The area of East Sheen has a history going back many hundreds of years. The first recorded use of the name Sheen was in the year 950 in the form sceon, meaning shed, or shelter. But people have been living in the area long before that: flint axes and a pottery bowl dating back to more than 3500 years BC were found near the Ship Inn on the riverbank.
In the 13th century Richmond used to be called Sheen or Shene, and East Sheen – originally, East of Sheen – simply designated the area east of Richmond. Then Henry VII built Richmond Palace and the town took its name, leaving East Sheen on its own.
East Sheen is a part of Mortlake district and its borders are notoriously difficult to define. It is broadly the area south of the Upper Richmond Road, but opinions differ as to where Mortlake starts and where East Sheen ends. The area encompasses part of Richmond Park, the largest Royal Park in London.
East Sheen has for many centuries been a leafy, sparsely populated, wealthy village of country mansions and green fields. The arrival of the railway in 1846 brought change: larger houses were built on the open fields for middle-class commuters and cottages for working-class families. The village rapidly grew. In the three decades between 1871 and 1901, the population of Mortlake and East Sheen doubled, from about 6000 to more than 10,000 and then doubled again, reaching 23,000 in 1991.

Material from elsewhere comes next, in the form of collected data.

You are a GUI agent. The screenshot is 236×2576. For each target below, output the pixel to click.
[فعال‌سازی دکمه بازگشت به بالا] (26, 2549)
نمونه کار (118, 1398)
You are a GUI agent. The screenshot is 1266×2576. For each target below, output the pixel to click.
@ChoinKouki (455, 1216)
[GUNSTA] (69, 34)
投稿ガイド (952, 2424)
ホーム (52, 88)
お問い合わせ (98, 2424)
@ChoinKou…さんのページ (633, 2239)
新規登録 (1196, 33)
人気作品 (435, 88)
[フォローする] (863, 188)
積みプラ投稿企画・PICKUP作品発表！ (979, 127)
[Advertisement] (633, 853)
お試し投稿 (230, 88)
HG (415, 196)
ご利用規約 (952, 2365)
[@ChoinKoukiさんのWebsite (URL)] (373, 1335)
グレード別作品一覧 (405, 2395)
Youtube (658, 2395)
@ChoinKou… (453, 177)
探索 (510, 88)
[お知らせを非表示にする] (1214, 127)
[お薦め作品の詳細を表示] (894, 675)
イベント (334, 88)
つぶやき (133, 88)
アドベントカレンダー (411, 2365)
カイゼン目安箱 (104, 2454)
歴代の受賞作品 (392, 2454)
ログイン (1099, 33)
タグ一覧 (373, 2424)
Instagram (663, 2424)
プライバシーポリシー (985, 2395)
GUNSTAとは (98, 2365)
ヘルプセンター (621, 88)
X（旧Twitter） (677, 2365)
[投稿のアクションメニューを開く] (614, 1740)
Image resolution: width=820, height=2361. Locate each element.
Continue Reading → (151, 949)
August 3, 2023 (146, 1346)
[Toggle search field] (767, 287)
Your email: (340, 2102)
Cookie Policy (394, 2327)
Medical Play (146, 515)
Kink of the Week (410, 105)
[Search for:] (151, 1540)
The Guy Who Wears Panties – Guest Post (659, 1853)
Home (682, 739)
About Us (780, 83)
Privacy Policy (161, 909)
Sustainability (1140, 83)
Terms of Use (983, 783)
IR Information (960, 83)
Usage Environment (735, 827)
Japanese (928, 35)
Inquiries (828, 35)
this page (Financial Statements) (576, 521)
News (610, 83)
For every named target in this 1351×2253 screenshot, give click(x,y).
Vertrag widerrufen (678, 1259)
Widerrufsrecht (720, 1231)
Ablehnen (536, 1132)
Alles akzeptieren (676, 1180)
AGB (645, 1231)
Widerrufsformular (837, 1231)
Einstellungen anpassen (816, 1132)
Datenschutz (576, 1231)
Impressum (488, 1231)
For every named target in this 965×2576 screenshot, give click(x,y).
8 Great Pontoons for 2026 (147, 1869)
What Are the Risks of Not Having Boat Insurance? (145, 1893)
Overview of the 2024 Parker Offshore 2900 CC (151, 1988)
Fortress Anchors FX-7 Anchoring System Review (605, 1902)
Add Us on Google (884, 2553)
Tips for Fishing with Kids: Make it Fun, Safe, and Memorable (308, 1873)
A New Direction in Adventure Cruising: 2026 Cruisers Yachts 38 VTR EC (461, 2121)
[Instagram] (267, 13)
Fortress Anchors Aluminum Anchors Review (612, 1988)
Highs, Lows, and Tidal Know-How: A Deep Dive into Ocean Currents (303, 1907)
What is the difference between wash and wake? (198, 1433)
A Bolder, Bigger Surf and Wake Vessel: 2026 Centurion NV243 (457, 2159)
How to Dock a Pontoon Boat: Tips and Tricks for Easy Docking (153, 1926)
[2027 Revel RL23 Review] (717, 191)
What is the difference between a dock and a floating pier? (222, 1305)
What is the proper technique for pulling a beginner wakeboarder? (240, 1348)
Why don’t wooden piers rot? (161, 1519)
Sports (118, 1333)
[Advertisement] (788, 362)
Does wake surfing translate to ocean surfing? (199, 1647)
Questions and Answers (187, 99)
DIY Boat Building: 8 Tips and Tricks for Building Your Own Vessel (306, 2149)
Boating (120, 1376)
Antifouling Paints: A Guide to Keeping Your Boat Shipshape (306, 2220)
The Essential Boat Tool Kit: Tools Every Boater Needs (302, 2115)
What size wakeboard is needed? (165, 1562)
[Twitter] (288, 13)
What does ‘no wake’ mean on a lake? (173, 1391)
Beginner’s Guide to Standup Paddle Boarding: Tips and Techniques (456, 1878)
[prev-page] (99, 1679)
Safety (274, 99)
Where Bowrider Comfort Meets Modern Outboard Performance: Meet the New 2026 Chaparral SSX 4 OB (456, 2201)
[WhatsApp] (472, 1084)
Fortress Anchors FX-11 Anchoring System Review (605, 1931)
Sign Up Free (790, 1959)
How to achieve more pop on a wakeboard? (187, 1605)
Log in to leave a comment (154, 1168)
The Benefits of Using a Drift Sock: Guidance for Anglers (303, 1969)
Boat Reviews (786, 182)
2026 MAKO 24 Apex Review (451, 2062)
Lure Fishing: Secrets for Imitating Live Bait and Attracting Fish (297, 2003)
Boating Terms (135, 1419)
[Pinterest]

Today East Sheen is a vibrant village, a wealthy residential area of London that has managed to avoid becoming a sleeping town and instead exudes a real sense of belonging. You can find small independent shops on the high street, and ancient pubs with great food and ales. East Sheen is a place where life is good: where people go for a stroll on Saturday mornings, stopping to chat with their neighbours. It’s a place that people care about, and where people care about each other.